Rewrite the data below with "Merge & Center" swapped for "Wrap Text", leaving everything else unchanged.

____

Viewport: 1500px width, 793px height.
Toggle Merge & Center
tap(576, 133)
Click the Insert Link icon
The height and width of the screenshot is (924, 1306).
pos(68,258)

____

■ **The result**
Viewport: 1500px width, 793px height.
Toggle Wrap Text
tap(576, 133)
Click the Insert Link icon
The height and width of the screenshot is (924, 1306).
pos(68,258)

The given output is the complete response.